注目すべきは、カメラが正しく向いていないときに「スマホを動かして」「見回して」「対象を中央に」と音声で誘導する点です。従来の画像認識アプリは、ユーザーが良い写真を撮れることを暗黙の前提にしていました。Guided Visionはその前提を外し、入力の獲得プロセス自体をAIが伴走します。対応はAndroid 9以降とGeminiが利用可能な国で、旧端末まで広くカバーする設計です。
Find Hubの「記憶したアイテム」とMessagesの日常機能
Find Hubには「記憶したアイテム」欄が加わります。「パスポートを寝室の引き出しに入れた」とGeminiに伝えれば、その情報がFind Hubに保存され、写真を添えて識別しやすくすることもできます。タグやトラッカーのないモノを、人間の記憶ではなく音声メモで管理する発想です。
Google MessagesにはGoogle Keep連携が入り、買い物リストや旅行のメモを会話の中で共有・編集できます。さらに個別チャットの背景・写真・色をカスタマイズでき、テキストバブルの色は自動で合わせられます。背景のカスタマイズはAppleが昨年Messagesに追加済みで、ここでも追随の構図です。
💼 事業会社視点:これは自社にどう効くか
日本企業の事業責任者が読むべき点は3つあります。
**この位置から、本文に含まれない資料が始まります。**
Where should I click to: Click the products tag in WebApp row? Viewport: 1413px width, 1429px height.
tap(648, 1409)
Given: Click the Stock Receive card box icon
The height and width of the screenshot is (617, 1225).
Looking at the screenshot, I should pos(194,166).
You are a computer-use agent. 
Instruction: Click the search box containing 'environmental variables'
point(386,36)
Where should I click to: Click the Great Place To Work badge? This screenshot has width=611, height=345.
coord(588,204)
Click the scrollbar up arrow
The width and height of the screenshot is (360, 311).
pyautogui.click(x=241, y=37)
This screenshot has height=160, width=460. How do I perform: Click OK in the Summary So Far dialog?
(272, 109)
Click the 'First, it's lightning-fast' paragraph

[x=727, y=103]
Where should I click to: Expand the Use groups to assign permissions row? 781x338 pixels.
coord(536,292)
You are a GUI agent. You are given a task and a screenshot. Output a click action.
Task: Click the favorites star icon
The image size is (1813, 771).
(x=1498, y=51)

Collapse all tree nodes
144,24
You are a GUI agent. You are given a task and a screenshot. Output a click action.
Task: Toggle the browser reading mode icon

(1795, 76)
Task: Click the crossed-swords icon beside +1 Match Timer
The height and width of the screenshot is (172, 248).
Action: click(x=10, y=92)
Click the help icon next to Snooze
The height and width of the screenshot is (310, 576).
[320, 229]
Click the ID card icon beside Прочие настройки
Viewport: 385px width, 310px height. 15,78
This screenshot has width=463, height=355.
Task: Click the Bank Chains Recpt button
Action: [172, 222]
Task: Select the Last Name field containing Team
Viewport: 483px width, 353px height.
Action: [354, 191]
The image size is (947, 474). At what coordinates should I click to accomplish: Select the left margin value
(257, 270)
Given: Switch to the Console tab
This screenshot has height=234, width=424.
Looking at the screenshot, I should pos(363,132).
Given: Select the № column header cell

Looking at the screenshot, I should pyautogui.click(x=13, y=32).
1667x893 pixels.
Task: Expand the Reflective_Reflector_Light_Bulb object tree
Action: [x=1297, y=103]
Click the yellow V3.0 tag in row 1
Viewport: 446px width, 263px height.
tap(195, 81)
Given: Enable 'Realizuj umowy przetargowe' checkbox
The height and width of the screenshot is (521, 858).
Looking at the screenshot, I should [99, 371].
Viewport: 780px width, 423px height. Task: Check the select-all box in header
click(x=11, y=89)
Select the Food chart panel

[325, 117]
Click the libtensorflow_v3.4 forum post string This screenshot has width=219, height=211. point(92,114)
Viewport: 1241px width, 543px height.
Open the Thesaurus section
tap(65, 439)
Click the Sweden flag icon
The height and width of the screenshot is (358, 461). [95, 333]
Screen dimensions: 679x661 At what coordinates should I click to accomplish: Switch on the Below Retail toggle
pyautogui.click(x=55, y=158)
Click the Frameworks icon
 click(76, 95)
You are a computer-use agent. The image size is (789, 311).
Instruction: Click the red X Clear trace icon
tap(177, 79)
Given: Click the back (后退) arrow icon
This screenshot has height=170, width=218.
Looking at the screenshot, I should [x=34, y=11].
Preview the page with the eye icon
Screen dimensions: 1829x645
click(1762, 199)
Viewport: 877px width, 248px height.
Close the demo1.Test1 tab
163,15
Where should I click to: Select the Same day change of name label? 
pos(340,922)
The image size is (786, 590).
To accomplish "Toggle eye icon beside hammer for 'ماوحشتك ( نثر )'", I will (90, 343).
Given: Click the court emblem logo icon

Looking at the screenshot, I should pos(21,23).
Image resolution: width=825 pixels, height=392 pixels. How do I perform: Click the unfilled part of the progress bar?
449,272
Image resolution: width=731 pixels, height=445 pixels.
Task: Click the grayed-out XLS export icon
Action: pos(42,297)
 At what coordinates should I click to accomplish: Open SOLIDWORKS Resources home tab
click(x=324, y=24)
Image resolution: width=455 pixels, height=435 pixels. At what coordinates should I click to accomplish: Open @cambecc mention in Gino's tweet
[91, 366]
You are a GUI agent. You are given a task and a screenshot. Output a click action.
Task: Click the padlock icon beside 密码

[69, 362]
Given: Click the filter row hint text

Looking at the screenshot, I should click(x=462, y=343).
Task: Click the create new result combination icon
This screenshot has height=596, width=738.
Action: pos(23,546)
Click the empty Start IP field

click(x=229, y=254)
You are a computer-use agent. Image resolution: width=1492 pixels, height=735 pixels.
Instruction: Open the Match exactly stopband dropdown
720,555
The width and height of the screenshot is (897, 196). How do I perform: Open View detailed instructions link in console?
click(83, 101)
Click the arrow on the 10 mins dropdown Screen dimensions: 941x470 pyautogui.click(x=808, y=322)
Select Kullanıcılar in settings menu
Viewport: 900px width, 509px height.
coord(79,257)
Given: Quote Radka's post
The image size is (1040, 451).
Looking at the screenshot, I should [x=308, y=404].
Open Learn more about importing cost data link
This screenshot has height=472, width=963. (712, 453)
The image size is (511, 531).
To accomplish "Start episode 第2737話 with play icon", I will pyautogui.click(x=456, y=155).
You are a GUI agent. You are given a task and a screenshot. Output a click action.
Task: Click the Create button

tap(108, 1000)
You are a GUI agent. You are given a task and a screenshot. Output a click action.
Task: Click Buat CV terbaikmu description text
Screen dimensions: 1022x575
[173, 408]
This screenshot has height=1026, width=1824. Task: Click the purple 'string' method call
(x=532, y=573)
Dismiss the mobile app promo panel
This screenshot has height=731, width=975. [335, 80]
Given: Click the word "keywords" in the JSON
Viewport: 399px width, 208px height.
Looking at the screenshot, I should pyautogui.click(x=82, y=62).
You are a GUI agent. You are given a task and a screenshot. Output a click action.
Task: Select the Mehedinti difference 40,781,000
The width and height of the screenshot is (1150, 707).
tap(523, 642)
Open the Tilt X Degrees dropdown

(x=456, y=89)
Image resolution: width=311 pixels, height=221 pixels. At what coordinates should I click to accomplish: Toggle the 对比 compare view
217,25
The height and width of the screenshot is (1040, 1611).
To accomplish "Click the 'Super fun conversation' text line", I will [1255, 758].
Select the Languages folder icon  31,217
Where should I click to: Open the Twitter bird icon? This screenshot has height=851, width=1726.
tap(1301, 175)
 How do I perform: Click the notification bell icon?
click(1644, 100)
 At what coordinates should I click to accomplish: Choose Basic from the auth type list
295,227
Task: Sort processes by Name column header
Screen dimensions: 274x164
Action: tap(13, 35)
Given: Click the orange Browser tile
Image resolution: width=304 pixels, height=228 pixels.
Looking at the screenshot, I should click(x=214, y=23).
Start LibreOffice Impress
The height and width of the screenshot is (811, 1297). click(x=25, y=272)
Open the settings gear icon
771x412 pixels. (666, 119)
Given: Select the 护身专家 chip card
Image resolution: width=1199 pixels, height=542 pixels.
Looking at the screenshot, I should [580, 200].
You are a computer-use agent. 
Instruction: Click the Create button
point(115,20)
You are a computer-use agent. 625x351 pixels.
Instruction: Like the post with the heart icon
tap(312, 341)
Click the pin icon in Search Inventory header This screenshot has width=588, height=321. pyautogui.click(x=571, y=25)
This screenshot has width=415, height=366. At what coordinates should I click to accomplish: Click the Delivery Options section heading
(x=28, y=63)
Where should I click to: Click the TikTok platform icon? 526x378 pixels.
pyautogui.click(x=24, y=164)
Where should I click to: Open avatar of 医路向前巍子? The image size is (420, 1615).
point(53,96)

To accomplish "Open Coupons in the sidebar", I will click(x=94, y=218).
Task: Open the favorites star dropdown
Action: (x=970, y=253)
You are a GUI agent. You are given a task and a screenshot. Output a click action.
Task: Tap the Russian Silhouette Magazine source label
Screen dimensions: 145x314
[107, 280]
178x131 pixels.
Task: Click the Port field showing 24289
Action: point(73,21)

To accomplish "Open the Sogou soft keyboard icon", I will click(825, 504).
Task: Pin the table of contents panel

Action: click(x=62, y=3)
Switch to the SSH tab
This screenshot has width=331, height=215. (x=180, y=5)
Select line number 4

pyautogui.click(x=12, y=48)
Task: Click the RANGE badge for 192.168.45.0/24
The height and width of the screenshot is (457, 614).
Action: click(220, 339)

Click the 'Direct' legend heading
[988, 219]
第一に、Motion Assistの対象がAndroid 17に限られる一方、Guided VisionはAndroid 9以降まで下ろされていること。自社アプリの動作保証OSバージョンを「新機能は最新OSのみ」と決め打ちしている企業は、アクセシビリティ機能が旧端末まで広く配られる前提に更新すべきです。日本のAndroid利用者には低価格帯・長期利用端末が多く、Android 9以降という線引きは実質的にほぼ全ユーザーを指します。
第二に、ECと飲食・小売への直接的影響です。Guided Visionは食品ラベルの細字や暗い店内のメニューを読む用途を想定しています。裏返せば、コントラストの低いパッケージ画像や、画像として埋め込まれた成分表・メニューPDFは、AIに読ませる時点で不利になります。商品画像の文字を構造化データにも持たせるという地味な作業が、そのままアクセシビリティ対応とAI経由の商品理解の両方に効きます。
第三に、SaaSと受託開発。Google MessagesのKeep連携が示すのは、リスト共有や簡易メモといった軽量機能がOS標準に吸収される流れです。この層に価値の重心を置くツールは、独自の業務ロジックへ早めに軸足を移す判断が要ります。